Aim of the exercise. List every kind of tree or plant that the article on Rome names in its description of the city.

Reflections In Rome -- By: James Lindsay
Journal: Bibliotheca Sacra
Volume: BSAC 65:260 (Oct 1908)
Article: Reflections In Rome
Author: James Lindsay
BSac 65:260 (Oct 1908) p. 711
Reflections In Rome
No city ministers so much to thought and meditation, to instruction and veneration, as does Rome. To every people and nation, indeed, the history and monuments of Urbs Roma minister in unique and signal ways. The associations of Rome are overpowering in character, as well as in number. They crowd upon the mind at every turn and step: here are colossal ruins of wrecked perfection; there are basilicas, palaces, and towers, that teem with suggestions of suffering, pathos, and heroism, beyond the power of words to describe: everywhere indelible traces of a past, peerless and unparalleled. The origin of Rome—the date of her foundation!—is shrouded in mythological haze, which archaeologists and historians alike have in vain sought to penetrate. The life of the Eternal City has, historically, been one of change, from the time when the brooding East overcame the militant West, and that imperium Romanum, which to a Nietzsche is still type of all that is admirable, was broken, up to this day; its position, geologically, has been in the center of a volcanic region, the extinction of whose fires is comparatively recent. But no city could have been more fortunate in her site than Rome, with her seven Pliocene hills, suited as it preeminently was to the races that dwelt in and around her. Rome, city of cypress and palm, of pine and acanthus, of orange and oleander, of odoriferous blossom
BSac 65:260 (Oct 1908) p. 712
and juicy vine, of pillared dome and silvery fountain, of portico and column and nymph and triton, of graceful arch, discrowned mausoleum, and colossal aqueduct, teems with life in the present no less than with glories of the past.

Given data.
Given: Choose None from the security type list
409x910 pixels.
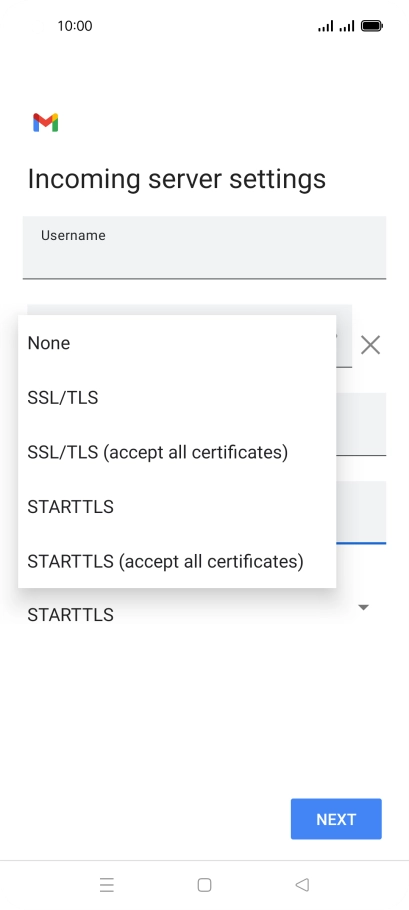Looking at the screenshot, I should point(177,343).
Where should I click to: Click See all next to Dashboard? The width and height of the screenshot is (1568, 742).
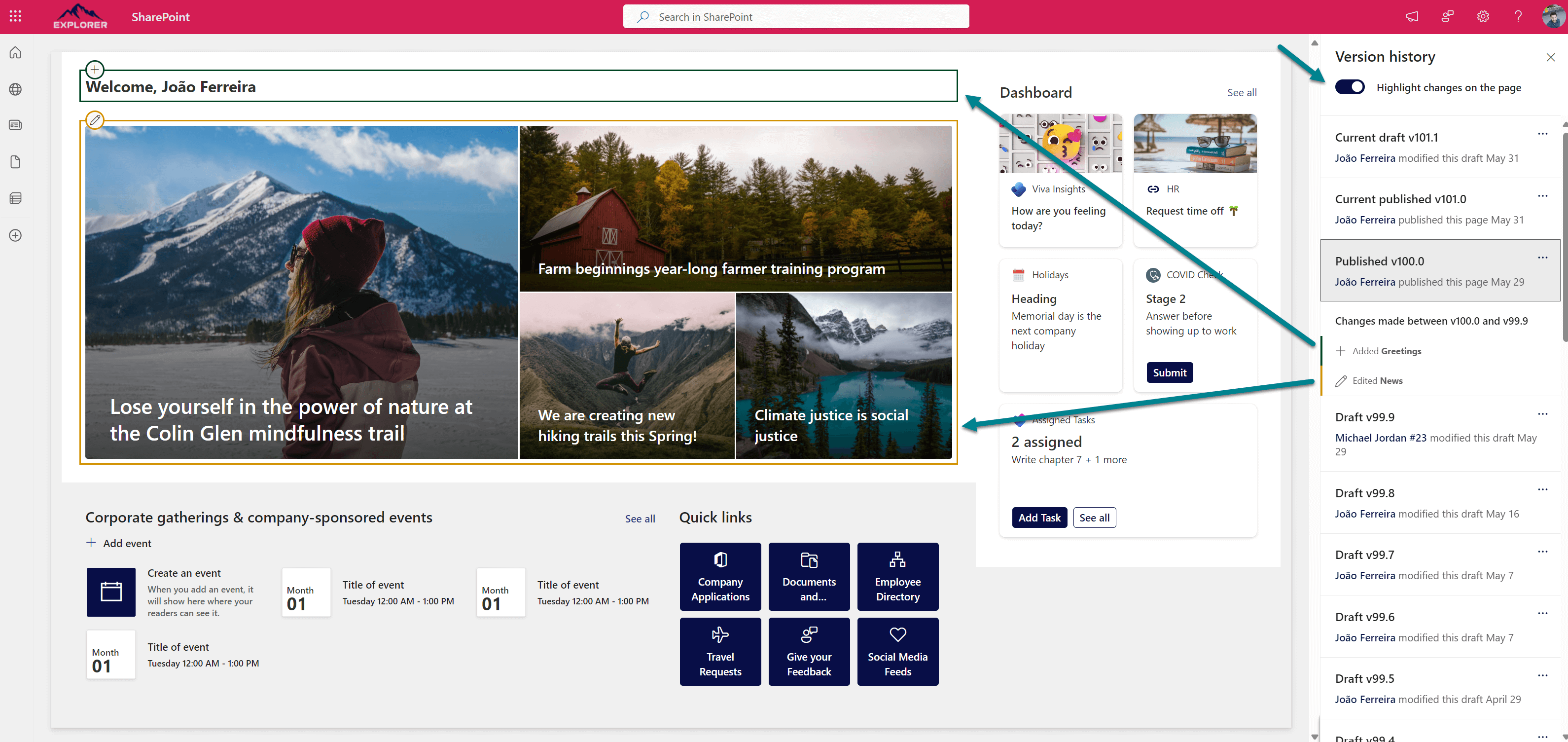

Worked solution. cypress, palm, pine, acanthus, orange, oleander, vine